19 thoughts on “Soulmate Cookies”

  1. It’s simply too late to begin a baking expedition, but I am inspired and will bake these for my husband tomorrow.

    Thank you!

  2. I made these too! They were amazing. My dough was a lot thicker than yours though so that when I used a 1/4 c. measuring cup they actually kept the shape of the measuring cup. They turned out perfectly.

  3. I made these too! They were amazing. My dough was a lot thicker than yours though so that when I used a 1/4 c. measuring cup they actually kept the shape of the measuring cup. They turned out perfectly.

  4. Dana – I believe the recipe in question is here.

    My personal tweak: Milk chocolate chips? Are you kidding me? Ghirardelli doubles all the way.

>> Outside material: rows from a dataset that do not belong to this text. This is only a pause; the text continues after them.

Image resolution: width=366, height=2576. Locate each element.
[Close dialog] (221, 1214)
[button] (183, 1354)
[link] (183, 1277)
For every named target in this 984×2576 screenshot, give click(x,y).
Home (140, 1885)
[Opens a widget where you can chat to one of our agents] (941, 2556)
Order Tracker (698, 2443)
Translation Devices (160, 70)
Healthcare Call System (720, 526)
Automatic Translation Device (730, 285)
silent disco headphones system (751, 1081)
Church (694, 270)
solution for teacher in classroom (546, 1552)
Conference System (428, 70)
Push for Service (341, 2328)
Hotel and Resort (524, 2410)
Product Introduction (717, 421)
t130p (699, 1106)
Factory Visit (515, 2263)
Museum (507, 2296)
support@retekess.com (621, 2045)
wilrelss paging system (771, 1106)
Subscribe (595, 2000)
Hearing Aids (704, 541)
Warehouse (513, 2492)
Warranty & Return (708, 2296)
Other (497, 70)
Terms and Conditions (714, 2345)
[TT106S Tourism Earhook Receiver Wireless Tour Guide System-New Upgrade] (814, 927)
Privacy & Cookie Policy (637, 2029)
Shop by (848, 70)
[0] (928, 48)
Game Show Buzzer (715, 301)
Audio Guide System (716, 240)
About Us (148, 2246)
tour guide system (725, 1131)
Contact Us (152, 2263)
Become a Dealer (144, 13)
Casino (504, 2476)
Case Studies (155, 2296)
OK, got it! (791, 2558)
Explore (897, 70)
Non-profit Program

  5. I recently read that if you have hard brown sugar, instead of using the microwave which only makes the sugar hot and doesn’t really make it soft, you should wrap the block of sugar in wet (wrung out) paper towels, then wrap in clingfilm and leave it to sit for a few hours. You can also put the block of sugar in a Tupperware container and add a slice of apple. Granted, these aren’t quick fixes, but if you have some hours to spare, they should work better.

  6. I’ve always used Luisa’s wet paper towels method. It actually doesn’t take all that long if you go back it ever few minutes and scrape away any sugar that has loosened (so the paper towel stays in contact with the hard stuff). I buy my brown sugar in a bag now instead of a box, and if I keep it rolled up tight it never seems to harden.

    (Also, can I make a confession? I don’t like Ghirardelli double chocolate chips. They taste too fruity & bitter to me. I’ve recently developed a taste for Scharffen Berger–I feel it has that dark, liqueury richness but without the bitter tone. Unfortunately it also costs 87 gazillion dollars a bar. Meh. Guess I’ll have to keep tasting new brands. Woe is me!)

  7. Best all-time brown sugar tip: once opened, store your brown sugar tightly sealed in its poly-whatever bag, bag inside the box, airtight as you can make it, and PUT IT IN THE REFRIGERATOR. You will never again make burning-hot caramel or mess around with wet paper towels or bash your fingers with a meat tenderizer as you try to pound unyielding lumps that are more solid than Ashford and Simpson. I don’t remember where I learned that, but it works so well that I’ve never even used the little terra-cotta keep-the-brown sugar-soft thing that someone gave me.

    Other thing: try dark brown muscovado sugar, which is usually in the section of British ingredients in fancy food stores. Unless it’s in the sugar section. It costs the earth, but for recipes where you want lots of rich dark smoky caramelly molassesy flavor, it’s quite amazing.

  8. Okay. You rule. Those were splendiferous cookies. I made them last night because you convinced me and husband was quite happy to arrive home to that smell wafting through the house.

    As for conversions I can highly recommend a little software program called Master Converter. It changes anything into almost anything else with the click of a button. Very, very easy to use.

    http://www.savardsoftware.com/

  9. I made these last night and they’re wonderful, even though I screwed up and my oven was too hot and I forgot to grease the pan (oops).

    My husband still enjoyed them. And I actually think they’re better the day after!

  10. I was just looking at the Cook’s Illustrated version of Thick & Chewy Chocolate Chip Cookies, and they are VERY similar to this recipe. The sugar content is a bit higher in this version, though. I kind of want to take this discussion further, maybe on chowhound? Whaddya think?

  11. A girlfriend and I made these last night for a Superbowl party today and everyone loved them! They were just as good the second day as they were fresh out of the oven (okay, well maybe not, you can’t beat fresh out of the oven but you know what I mean). I will definitely make these many times in the future. Thanks, AG!

  12. I made ’em too and they were like the hit of the century. The recipe on the back of my chocolate chip package was alllllmost exactly the same with slight variations.